Utilizing XIST to silence trisomy 21
Chromosome 21 is the smallest human chromosome and represents roughly 1.9 percent of human DNA. (Watkins et al. 1987) Analysis of Hsa21 has revealed 127 known genes, 98 predicted genes, and 59 pseudogenes (Plaiasu 2017). Surprisingly, roughly 41% of the identified genes have no functional attributes (Hattori et al 2000). Current known functional genes include 10 kinases, 5 genes involved in ubiquitination pathways, 5 cell adhesion molecules, 7 ion channels, and several transcription factors (Hattori et al 2000)
One of the major complications of Down Syndrome research is the intricate genetic interplay of the aforementioned components. Research involving the X-inactive specific transcript (XIST) made important strides in circumventing the complexities and unknowns of genetic interactions. X-inactive specific transcript (XIST) is an RNA gene found on the X chromosome of placental mammals. XIST is a natural mechanism that aims to compensate the difference in dosage of X-linked gene copies between mammalian males and females. (Hattori 2000). In early development, XIST RNA induces several architectural and heterochromatin modifications which transcriptionally inactivate an X chromosome. (Heard 2005). Ultimately, the process transforms the additional chromosome into a barr body, a condensed inactive x-chromosome. Previous studies provide evidence of a specific DNA sequence specific to XIST function, since certain human genes escape X-inactivation (Hall et al 2002). Hall and colleagues chose a zinc finger nuclease targeted addition of an inducible XIST transgene to Chromosome 21 in pluripotent stem cells derived from DS patients. The results illustrated an impressive competence of most chromosome 21 genes to undergo epigenetic modification and silencing in response to an RNA that evolved to silence the X-chromosome (Hall et al 2002). In an effort to investigate how specifically they could target alleles, Hall and company, managed to silence the Amyloid Precursor Protein (APP), mutations in which cause accumulation of beta-amyloid leading to onset of Alzheimer disease.
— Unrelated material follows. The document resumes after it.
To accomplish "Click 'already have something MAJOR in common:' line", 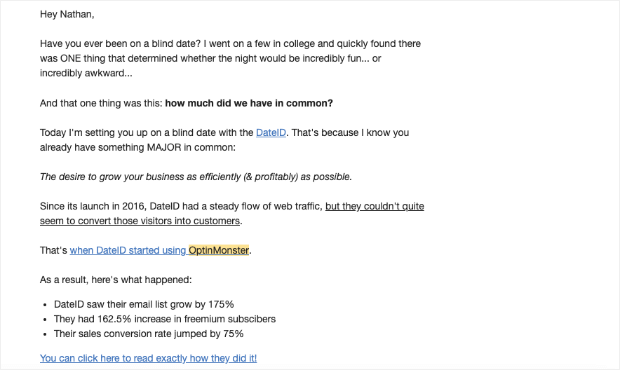I will pyautogui.click(x=138, y=147).
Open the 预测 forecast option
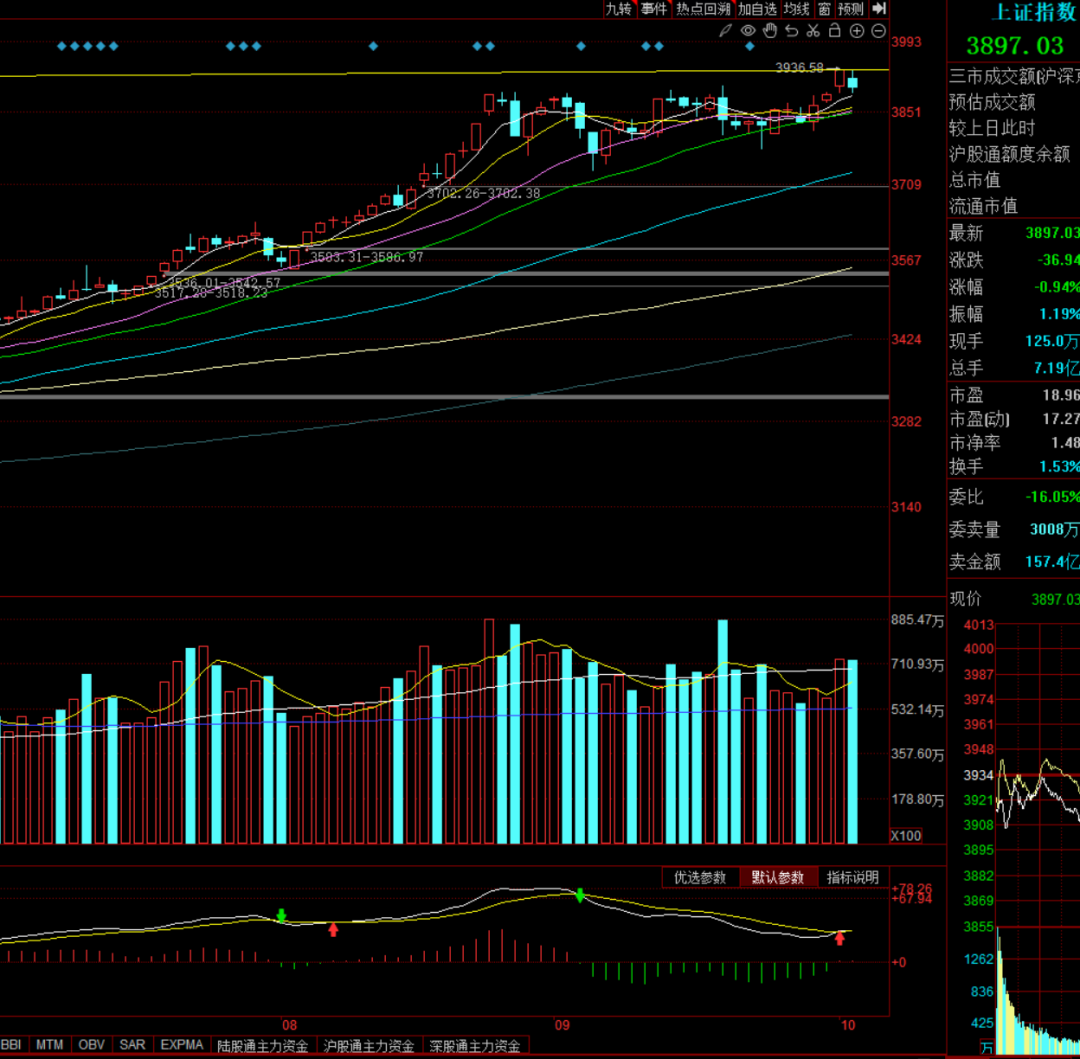The width and height of the screenshot is (1080, 1059). coord(851,9)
While previous research has focused on targeted causes of Down Syndrome, the ability to silence an entire chromosome would altogether avoid the complexities of specific gene and epigenetic interactions. Although safe and specific mechanisms for inducing trisomy silencing in humans must still be developed, this study demonstrates that Down Syndrome is no longer an insurmountable challenge. Trisomy silencing has an immediate impact in understanding the cellular pathways deregulated in DS, and studying cell types relevant to DS therapies. ( Jiang et al 2013).